- Brief
This exercise calls for a copy of every line in the listing below that carries the word "will".

- Data under study
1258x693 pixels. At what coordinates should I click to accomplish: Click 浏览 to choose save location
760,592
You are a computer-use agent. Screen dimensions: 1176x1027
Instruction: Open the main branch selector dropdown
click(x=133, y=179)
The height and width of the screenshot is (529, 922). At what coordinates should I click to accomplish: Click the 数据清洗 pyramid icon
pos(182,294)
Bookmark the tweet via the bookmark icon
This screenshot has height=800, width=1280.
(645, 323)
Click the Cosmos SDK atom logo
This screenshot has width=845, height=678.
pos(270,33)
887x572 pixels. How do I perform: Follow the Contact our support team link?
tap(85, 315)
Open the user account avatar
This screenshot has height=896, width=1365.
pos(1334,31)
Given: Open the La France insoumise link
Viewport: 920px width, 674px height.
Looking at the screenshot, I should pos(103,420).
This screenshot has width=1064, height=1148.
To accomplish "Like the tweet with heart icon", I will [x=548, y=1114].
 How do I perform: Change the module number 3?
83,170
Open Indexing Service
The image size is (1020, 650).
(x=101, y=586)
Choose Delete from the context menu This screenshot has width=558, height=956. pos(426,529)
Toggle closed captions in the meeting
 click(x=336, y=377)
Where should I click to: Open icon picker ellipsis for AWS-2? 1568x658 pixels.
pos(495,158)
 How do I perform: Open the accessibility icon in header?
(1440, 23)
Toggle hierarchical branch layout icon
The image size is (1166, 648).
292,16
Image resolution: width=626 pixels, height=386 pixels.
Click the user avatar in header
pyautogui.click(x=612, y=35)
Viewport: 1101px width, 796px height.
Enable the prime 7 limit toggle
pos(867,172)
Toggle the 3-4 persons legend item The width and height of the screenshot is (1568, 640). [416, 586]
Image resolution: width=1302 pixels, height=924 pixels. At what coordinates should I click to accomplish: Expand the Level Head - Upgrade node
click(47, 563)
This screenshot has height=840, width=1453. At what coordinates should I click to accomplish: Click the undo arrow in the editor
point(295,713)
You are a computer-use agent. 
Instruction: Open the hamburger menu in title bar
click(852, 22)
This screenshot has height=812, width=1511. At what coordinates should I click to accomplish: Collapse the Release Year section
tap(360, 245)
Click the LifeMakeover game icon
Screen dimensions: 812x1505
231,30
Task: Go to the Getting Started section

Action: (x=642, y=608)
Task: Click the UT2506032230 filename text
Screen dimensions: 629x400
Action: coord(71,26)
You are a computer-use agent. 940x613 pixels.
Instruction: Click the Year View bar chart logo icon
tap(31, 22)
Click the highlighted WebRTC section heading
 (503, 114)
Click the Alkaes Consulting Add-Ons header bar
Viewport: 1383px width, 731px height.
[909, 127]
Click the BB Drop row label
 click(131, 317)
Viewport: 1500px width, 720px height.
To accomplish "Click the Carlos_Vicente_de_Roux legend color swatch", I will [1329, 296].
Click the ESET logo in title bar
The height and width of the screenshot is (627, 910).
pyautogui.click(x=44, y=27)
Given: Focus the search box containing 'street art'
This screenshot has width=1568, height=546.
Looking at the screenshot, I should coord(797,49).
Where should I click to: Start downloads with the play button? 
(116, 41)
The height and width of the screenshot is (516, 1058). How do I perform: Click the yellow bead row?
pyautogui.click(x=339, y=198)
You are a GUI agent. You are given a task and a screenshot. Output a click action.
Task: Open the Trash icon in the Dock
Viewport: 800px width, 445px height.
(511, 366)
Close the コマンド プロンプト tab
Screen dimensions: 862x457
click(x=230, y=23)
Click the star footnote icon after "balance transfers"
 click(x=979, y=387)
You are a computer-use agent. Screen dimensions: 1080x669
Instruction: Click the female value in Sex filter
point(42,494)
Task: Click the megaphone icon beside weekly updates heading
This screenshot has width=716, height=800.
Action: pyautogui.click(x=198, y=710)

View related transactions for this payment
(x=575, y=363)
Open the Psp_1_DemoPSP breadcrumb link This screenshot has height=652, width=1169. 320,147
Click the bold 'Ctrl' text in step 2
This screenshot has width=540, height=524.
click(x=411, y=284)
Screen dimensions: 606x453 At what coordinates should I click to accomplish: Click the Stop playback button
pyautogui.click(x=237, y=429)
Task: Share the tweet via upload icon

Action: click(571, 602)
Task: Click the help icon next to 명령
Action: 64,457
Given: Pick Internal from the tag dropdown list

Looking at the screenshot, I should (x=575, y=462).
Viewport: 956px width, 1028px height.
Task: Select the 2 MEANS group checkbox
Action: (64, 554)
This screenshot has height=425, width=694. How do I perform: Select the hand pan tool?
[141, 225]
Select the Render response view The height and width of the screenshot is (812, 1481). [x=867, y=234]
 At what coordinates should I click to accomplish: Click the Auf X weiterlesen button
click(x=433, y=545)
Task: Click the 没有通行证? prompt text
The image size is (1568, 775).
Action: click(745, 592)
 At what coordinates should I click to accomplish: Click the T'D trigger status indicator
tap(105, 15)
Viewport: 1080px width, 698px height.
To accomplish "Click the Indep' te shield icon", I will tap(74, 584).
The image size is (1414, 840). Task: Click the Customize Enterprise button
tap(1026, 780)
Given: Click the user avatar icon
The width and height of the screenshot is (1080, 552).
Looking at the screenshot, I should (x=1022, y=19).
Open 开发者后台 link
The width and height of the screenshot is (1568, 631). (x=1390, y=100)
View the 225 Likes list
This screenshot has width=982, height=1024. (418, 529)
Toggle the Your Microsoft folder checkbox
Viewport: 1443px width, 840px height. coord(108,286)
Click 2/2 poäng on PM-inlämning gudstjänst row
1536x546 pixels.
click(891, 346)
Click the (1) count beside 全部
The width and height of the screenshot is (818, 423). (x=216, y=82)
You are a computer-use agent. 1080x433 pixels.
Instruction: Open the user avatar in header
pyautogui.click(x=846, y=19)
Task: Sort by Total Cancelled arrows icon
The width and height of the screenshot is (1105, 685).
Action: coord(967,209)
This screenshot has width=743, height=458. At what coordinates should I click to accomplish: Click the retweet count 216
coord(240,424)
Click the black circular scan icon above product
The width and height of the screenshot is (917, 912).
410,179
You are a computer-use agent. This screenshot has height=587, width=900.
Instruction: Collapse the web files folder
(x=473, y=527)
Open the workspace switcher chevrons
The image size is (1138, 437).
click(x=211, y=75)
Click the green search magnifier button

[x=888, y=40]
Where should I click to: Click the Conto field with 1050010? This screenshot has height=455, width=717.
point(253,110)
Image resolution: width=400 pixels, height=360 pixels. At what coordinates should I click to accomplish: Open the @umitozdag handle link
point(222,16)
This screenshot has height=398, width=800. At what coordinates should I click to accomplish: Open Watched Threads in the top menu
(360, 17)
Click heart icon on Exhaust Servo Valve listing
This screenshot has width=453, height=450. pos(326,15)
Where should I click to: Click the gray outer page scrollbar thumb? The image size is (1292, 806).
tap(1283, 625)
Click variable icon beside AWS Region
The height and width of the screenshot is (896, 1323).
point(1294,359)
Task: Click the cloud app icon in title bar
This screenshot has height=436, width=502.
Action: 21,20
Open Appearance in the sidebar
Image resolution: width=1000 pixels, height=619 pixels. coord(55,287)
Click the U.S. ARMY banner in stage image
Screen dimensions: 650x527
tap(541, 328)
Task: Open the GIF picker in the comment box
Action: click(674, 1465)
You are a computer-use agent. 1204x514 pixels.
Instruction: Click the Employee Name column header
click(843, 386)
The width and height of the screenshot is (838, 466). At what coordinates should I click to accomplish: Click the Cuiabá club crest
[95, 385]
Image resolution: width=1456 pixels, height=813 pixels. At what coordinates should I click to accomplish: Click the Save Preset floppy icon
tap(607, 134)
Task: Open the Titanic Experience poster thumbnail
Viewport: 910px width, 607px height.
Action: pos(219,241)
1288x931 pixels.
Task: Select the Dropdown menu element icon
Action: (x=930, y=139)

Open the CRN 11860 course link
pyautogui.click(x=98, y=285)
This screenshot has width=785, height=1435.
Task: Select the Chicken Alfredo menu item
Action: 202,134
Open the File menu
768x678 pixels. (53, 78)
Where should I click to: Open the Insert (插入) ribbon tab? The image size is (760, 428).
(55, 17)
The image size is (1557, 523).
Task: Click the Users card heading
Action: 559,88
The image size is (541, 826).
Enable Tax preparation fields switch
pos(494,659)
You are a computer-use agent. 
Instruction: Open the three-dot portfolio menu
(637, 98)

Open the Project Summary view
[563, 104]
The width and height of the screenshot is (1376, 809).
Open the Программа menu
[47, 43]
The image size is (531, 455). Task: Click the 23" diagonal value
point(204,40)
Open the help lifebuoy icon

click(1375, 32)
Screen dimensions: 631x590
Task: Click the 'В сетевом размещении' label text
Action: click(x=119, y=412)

- Reply
To accomplish "Like the tweet with heart icon", I will [x=548, y=1114].
To accomplish "Click the Carlos_Vicente_de_Roux legend color swatch", I will [1329, 296].
To accomplish "Click the Indep' te shield icon", I will tap(74, 584).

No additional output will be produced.